By the time of a hearing earlier this month, the number of potential claimants was down to 5,277. Of those, 362 have ratified commencement of proceedings on their behalf.
According to the judgment, the claim started through a Chinese chamber of commerce which Hausfeld contacted in late 2011. Between June 2012 and May 2013 the chamber, assisted by Hausfeld, held around 70 seminars across China to gather potential claimants.
By early 2014, it was asserted by the claimants that they feared any claims they might have would be barred as a matter of Chinese law, and Hausfeld accepted it had to work ‘very quickly’ to review its database.
But by September 2014 it became apparent that Hausfeld was not instructed directly by any of the claimants and the firm said it was ‘retained’ by the chamber of commerce to act.

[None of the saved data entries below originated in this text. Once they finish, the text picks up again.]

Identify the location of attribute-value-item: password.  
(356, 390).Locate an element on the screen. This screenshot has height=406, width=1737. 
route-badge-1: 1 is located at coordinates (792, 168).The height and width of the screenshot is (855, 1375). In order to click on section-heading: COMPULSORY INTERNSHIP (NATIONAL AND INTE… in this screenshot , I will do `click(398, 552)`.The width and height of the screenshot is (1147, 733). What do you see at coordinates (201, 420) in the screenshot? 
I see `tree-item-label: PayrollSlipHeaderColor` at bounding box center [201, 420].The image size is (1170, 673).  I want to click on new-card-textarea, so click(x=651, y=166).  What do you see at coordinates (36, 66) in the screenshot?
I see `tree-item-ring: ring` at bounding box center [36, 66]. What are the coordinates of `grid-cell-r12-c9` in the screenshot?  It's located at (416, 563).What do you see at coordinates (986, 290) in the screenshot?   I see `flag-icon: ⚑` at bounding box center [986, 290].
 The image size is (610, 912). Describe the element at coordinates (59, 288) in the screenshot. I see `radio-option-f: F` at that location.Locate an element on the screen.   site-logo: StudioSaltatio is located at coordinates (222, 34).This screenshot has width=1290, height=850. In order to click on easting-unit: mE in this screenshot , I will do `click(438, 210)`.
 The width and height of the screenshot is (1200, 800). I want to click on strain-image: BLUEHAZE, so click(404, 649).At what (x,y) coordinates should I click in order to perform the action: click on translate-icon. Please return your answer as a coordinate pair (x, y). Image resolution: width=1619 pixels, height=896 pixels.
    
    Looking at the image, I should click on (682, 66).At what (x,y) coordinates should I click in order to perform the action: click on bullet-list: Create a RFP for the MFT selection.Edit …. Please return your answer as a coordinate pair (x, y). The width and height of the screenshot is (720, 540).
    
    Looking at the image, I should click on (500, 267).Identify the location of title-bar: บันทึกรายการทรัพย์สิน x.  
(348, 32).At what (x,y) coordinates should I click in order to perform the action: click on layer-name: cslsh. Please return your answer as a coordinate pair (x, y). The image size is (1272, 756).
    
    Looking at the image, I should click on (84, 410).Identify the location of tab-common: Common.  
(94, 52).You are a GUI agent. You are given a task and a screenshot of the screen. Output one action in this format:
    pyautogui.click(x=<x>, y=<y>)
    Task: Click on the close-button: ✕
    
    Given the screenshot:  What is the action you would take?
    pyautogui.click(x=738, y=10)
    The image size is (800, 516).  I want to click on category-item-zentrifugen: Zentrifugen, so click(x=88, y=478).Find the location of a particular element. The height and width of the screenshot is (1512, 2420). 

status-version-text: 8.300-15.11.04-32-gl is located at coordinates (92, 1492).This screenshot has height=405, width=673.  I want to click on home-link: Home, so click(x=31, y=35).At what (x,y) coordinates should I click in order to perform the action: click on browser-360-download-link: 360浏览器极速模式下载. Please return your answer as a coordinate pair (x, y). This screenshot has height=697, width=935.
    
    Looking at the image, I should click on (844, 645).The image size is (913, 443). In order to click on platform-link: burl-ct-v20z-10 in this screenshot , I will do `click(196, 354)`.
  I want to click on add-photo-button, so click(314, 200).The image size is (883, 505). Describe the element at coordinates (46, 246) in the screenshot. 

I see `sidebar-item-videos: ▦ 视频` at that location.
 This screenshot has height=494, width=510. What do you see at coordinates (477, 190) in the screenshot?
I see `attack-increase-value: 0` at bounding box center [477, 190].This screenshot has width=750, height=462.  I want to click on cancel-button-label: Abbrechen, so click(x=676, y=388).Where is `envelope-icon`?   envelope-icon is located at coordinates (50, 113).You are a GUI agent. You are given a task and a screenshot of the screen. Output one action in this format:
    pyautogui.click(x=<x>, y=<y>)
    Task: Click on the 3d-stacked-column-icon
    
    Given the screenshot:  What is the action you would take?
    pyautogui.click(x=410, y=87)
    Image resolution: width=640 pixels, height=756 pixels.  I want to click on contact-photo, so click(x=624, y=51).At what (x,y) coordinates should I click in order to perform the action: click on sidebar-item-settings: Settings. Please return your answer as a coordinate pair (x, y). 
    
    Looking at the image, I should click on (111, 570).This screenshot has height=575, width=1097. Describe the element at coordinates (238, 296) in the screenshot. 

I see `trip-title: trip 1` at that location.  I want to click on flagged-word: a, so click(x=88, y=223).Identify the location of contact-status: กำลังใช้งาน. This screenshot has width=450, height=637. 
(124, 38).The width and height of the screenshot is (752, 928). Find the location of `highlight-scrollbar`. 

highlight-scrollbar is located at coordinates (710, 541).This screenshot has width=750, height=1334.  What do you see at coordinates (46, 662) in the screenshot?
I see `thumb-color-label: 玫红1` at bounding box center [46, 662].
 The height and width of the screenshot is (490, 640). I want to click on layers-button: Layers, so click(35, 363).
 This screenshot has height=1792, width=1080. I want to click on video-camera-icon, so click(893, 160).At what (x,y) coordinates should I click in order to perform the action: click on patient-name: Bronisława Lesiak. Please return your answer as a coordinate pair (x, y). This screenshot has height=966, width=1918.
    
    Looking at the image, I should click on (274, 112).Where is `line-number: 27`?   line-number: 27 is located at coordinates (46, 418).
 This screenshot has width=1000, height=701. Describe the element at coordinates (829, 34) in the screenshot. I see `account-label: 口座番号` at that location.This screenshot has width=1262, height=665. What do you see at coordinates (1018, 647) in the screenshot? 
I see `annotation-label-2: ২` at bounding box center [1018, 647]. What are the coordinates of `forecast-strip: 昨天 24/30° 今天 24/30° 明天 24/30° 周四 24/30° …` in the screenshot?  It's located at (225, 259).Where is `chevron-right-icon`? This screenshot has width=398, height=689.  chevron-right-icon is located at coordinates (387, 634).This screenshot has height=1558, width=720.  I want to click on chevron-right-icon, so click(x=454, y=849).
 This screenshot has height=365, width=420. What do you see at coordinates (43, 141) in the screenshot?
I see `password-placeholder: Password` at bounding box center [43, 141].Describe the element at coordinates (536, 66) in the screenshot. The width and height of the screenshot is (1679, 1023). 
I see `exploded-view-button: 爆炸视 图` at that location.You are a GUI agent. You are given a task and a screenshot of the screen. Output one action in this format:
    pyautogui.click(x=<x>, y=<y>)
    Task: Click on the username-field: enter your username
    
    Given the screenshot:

By January 2015, defendant solicitors from magic circle firm Slaughter and May noted that a large number of the purported claimants did not even work in industries affected by air freight prices.
Hausfeld asked for an extension to the end of this year to ratify proceedings, but Rose said there was no justification for allowing any claims to proceed.
‘None of the 64,697 claimants on whose behalf this claim was brought by Hausfeld has either authorised the bringing of the claim or ratified Hausfeld’s actions in starting the claim on its behalf,’ she said. ‘[Even] if I were considering whether to exercise a discretion to strike out the present claim I would undoubtedly consider it was appropriate to strike it out as an abuse of process.’
Rose said Hausfeld had no grounds for believing at the time of issuing proceedings that any particular claimant had shipped air freight over the relevant period.
‘It was wholly irresponsible of Hausfeld to launch proceedings in the name of tens of thousands of additional claimants when there was no basis for signing a statement of truth in the claim form and in the particulars of claim asserting that those claimants had shipped goods by air,’ added the judge.
Rose said Hausfeld had chosen to participate in the wider process rather than pin down a smaller number of claims, and to allow the claim to proceed would be ‘manifestly unfair’ on the airlines.
Hausfeld said it respectfully disagreed with the judgment and would appeal. A spokesperson said: ‘We consider the claim was properly brought and will be appealing. We will continue to pursue these claims, as well as the ongoing claim on behalf of Emerald Supplies and 564 co-claimants.’